Quelle:

# Woher bekomm ich in goßen Mengen / billig Forelli her



## clemens (9. April 2005)

Hi,
ich hab mal ne Frage:


Im Angelladen ist mir das Forelli Futter zu teuer, woher bekomm ich Forelli in Großen Mengen zu billigen Preisen ?

Woher beziehen z.B. die Forellenzuchten ihr Futter ? 


Danke


----------



## Lotte (9. April 2005)

*AW: Woher bekomm ich in goßen Mengen / billig Forelli her*



			
				clemens schrieb:
			
		

> Woher beziehen z.B. die Forellenzuchten ihr Futter ?



moin-moin,

für die gibt es futtermittelfirmen!!! die beliefern dich aber erst ab mind. 1000kg futter!!! am besten gehst du mal zu deiner genossenschaft (landwirtschaftshandel). die können dir sowas besorgen oder haben das sogar vorrätig!!! wenn du dort nicht weiterkommst gehe mal zu nem forellenzüchter!! der verkauft dir mit sicherheit auch etwas!!!


----------



## angeltreff (9. April 2005)

*AW: Woher bekomm ich in goßen Mengen / billig Forelli her*

Habe es im Landhandel (bei mir BayWa) gekauft, 25 kg Sack für rund 25 €.


----------



## Carpcatcher2001 (9. April 2005)

*AW: Woher bekomm ich in goßen Mengen / billig Forelli her*

Jupp im Landhandel gibts Forellenfutter in 25kg Säcken sieht zwar nicht genauso wie Forelli aus, riecht aber so und die Fische merken auch keinen Unterschied


----------



## Knobbes (10. April 2005)

Zeilen aus einem Datensatz:

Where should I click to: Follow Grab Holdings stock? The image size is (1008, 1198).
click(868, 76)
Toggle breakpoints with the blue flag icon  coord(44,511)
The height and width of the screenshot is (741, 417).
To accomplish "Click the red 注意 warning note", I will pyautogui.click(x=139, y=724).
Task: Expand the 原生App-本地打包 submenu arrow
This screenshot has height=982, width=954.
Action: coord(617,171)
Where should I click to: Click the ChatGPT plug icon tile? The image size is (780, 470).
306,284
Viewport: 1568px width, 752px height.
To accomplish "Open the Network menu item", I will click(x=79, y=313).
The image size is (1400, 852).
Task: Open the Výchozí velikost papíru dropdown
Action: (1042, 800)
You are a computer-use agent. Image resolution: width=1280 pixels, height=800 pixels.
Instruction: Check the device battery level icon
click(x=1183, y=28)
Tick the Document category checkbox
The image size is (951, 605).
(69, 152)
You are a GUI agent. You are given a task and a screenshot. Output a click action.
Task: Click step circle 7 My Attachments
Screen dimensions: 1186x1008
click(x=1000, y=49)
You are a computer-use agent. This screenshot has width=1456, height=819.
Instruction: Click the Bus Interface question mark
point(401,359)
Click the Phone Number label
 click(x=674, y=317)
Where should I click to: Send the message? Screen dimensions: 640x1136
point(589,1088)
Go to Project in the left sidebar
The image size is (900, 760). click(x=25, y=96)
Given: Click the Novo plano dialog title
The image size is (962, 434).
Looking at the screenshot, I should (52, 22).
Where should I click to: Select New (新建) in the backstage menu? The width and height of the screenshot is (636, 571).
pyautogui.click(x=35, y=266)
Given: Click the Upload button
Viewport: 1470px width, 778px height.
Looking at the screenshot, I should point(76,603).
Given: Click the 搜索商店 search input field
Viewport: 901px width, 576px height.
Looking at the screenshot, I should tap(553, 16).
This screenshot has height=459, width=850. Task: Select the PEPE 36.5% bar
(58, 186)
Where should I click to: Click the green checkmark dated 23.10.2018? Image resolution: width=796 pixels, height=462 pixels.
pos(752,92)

Aufgabenstellung: Gib aus der Forumsdiskussion über Forellenfutter den Abschnitt unverändert aus, der mit den Worten „## Carpcatcher2001 (9.“ beginnt und mit „(10. April 2005)“ schließt.

Schriftliche Lösung:
## Carpcatcher2001 (9. April 2005)

*AW: Woher bekomm ich in goßen Mengen / billig Forelli her*

Jupp im Landhandel gibts Forellenfutter in 25kg Säcken sieht zwar nicht genauso wie Forelli aus, riecht aber so und die Fische merken auch keinen Unterschied


----------



## Knobbes (10. April 2005)